Dataset:
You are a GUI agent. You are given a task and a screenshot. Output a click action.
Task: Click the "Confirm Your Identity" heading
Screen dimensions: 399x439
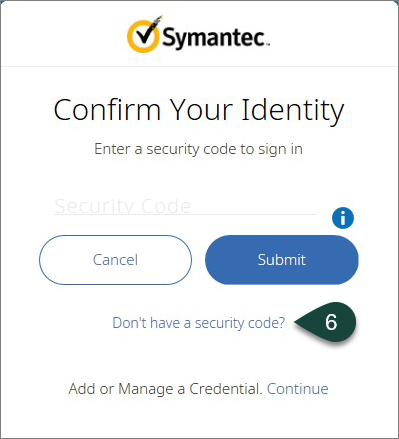(x=199, y=110)
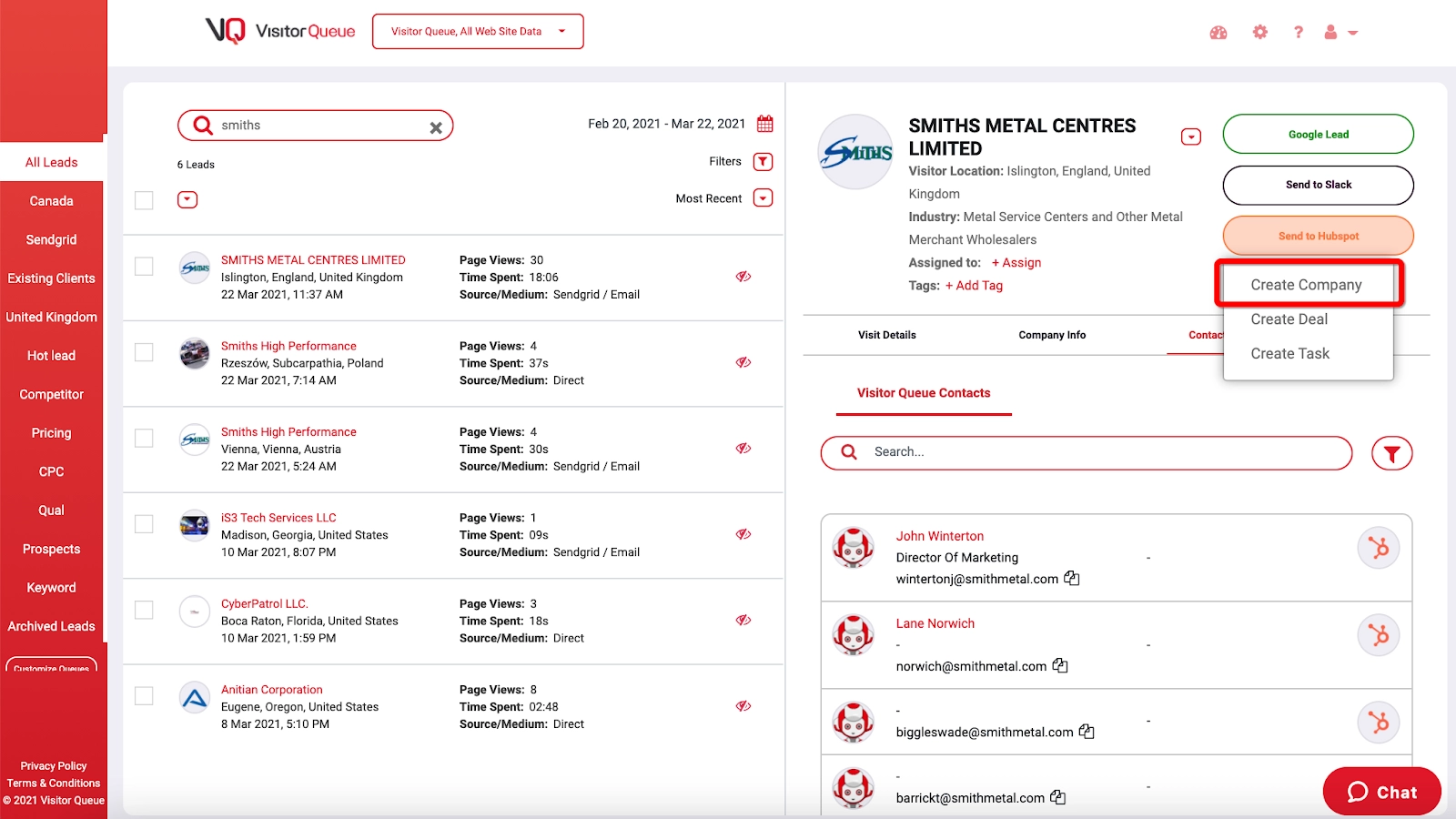Open the user account dropdown
This screenshot has height=819, width=1456.
tap(1340, 33)
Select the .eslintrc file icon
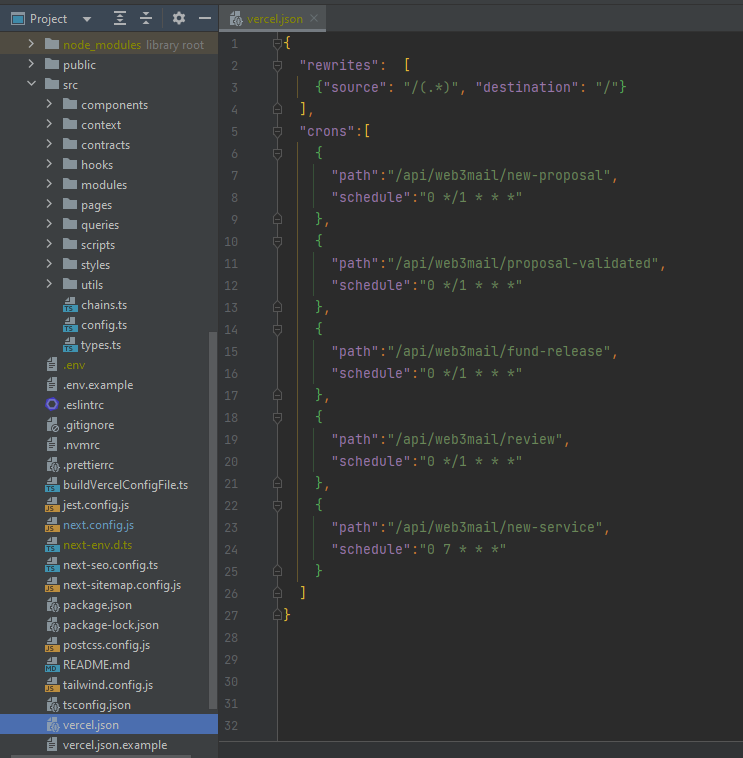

Problem details: Each record above, in full: return it exactly, pictures excluded.

Written response:
You are a GUI agent. You are given a task and a screenshot. Output a click action.
Task: Click the "Confirm Your Identity" heading
Screen dimensions: 399x439
(x=199, y=110)
Open the user account dropdown
This screenshot has height=819, width=1456.
tap(1340, 33)
Select the .eslintrc file icon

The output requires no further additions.